Why does the Palestinian Authority want millions of “fake” refugees moved to Israel? One of the greatest obstacles to an Israeli-Palestinian peace has been the insistence by Palestinian leadership of the “right of return” of Arab refugees to Israel. Of course there is no inherent right of legitimate refugees, let alone their descendants, to move to Israel. But in every peace negotiation, the Palestinians have stubbornly insisted that millions of “fake” refugees—descendants—”return” to Israel, though 98% of them have never set foot in Israel. This poses an obvious question: Why would Palestinian leaders who are determined to create a Palestinian state want their people now living in the West Bank, Gaza, Lebanon, Syria, and Jordan to move to Israel instead of to their own new state?

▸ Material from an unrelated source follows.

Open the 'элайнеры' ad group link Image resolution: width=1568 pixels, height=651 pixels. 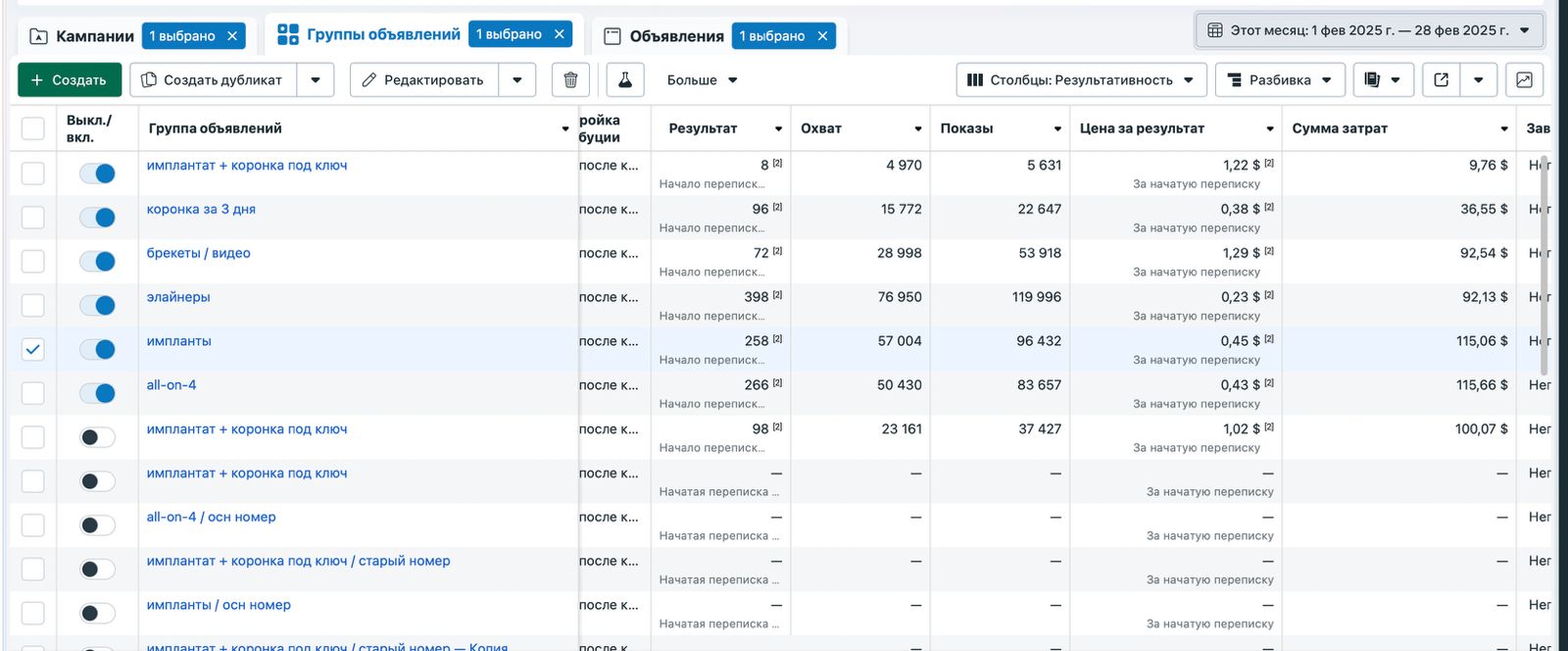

There can be only one explanation: They want a Palestinian state and they want to conquer the Jewish state. For surely, if Israel, with a population of eight million—six million Jews and two million Arabs—were to agree to such peace terms, it would be tantamount to suicide. An influx of five million Arabs would swamp Israel demographically, and it would instantly cease to be a Jewish state.
It’s clear that UNRWA is an organization that has outlived its usefulness. Rather than working to help stateless Palestinian-Arabs assimilate into other societies, it encourages refugee camps. Rather than promoting Palestinian self-determination and self-reliance, the agency is nurturing a new, rapidly growing welfare class. Rather than working to eliminate the problem of Palestinian refugees, UNRWA has become a bloated bureaucracy whose goal seems to be its own perpetuation and the demise of Israel—a mission that costs American taxpayers hundreds of millions of dollars a year.